Un peu de prose

aile68

C'est comme le cri, le vent, cette voix cent fois étouffée, coupée tel un mot défendu, une parole inhumaine qui fait reculer les hommes même les plus courageux dans la grande plaine dispersée. Des hommes, on ne sait plus lesquels, la gorge serrée par mille légendes, et partis depuis des lunes à la recherche de leurs morts, se traînent et se traînent sur leur monture assoiffée jusqu'à un puits profond où miaulent mille courants d'air qui lézardent le temps caché. Un enfant a dit un jour : "La poésie c'est quand on ne comprend rien", il n'a pas tout à fait tort ce petit, la vérité sort de la bouche des enfants.

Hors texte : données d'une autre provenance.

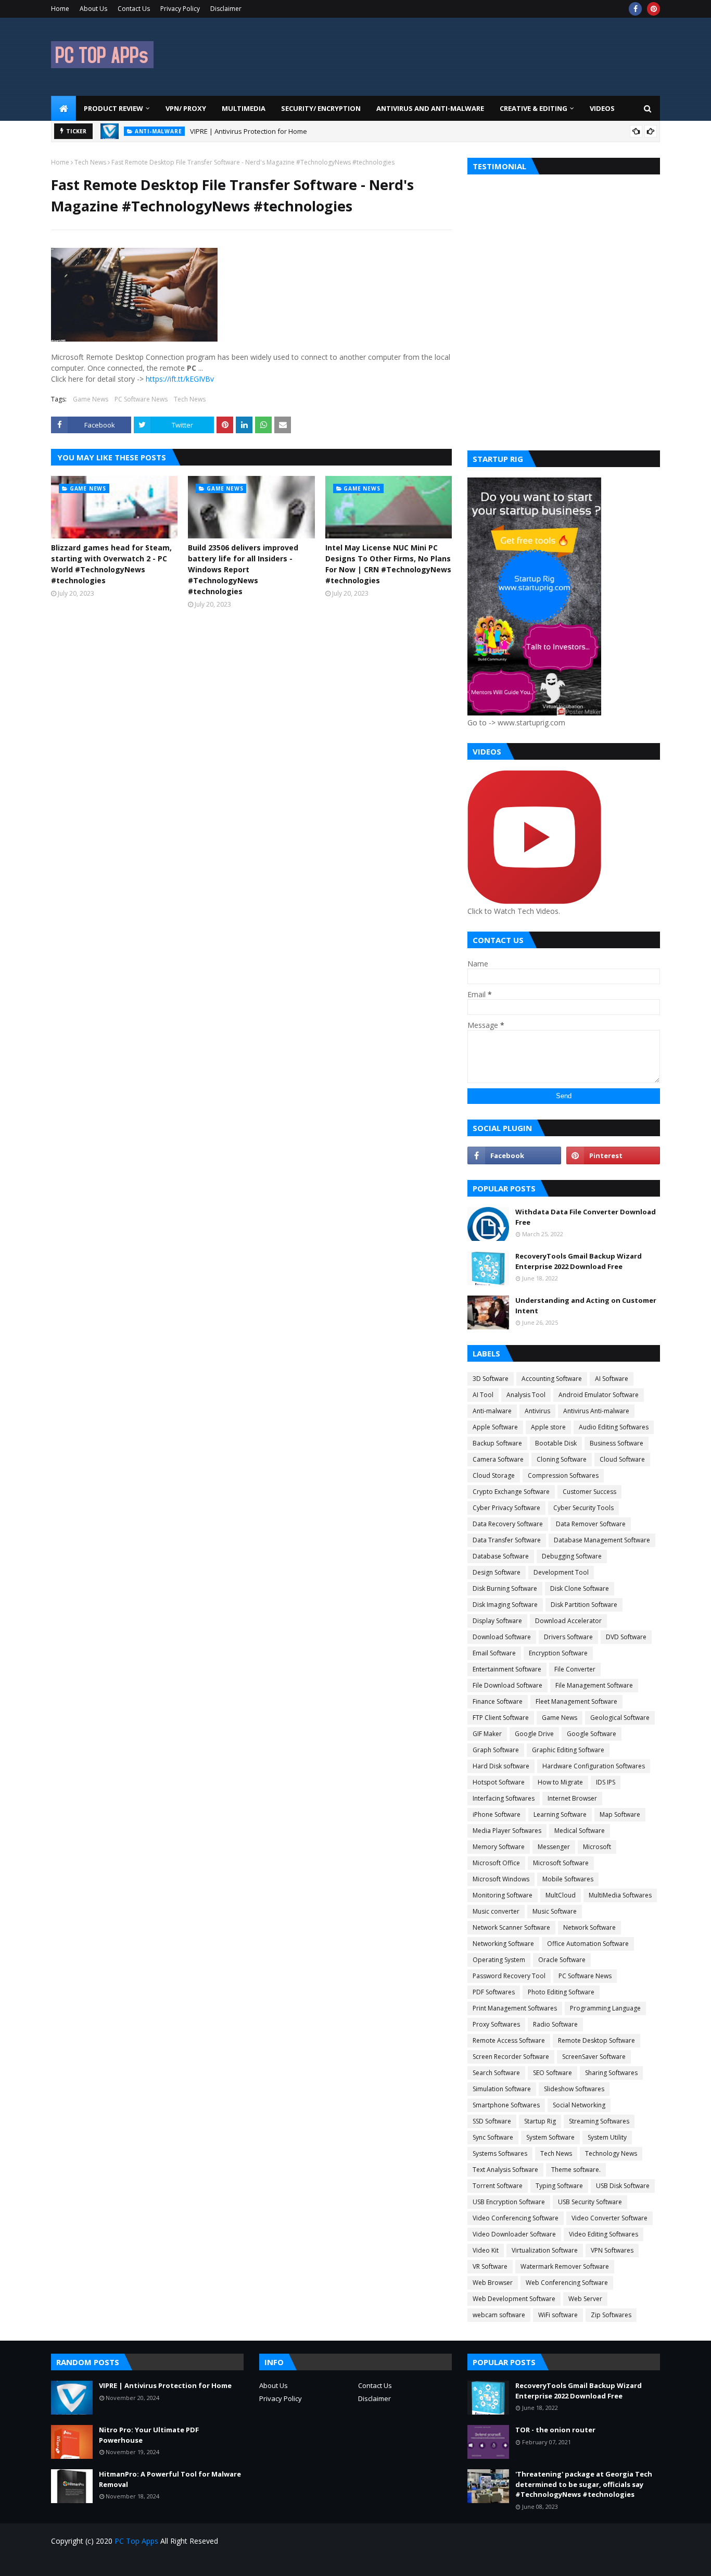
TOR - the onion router (555, 2429)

C'est comme la colère qui se confond avec la nuit noircie d'un café réconfortant, reste le marc au fond de la tasse tel un avenir qu'on anticipe, un futur qu'on espère bon et paisible. Passer la frontière, surmonter les montagnes, les rites d'une vie réglée comme du papier à musique, y a un chien dans le jeu de quilles. Doucement s'éloigner, voir ce que l'on fait, par prudence, voir ce qui importe, hésiter entre le rêve et le pragmatique, l'utile et l'inutile. Dans la forêt, dans les méandres de la mémoire, faire la part des choses, discuter s'il le faut, achever les mauvais esprits, cesser ce casse-tête qui tourne et tourne dans ce marasme indicible.

C'est comme le cri, le vent, cette voix cent étouffée, coupée tel un mot défendu, on ne se verra pas comme avant. Des hommes ont plongé dans le grand bassin glauque, ont nagé en eaux troubles et ont émergé une bonne fois pour toutes comme on émerge d'une histoire bancale, boiteuse.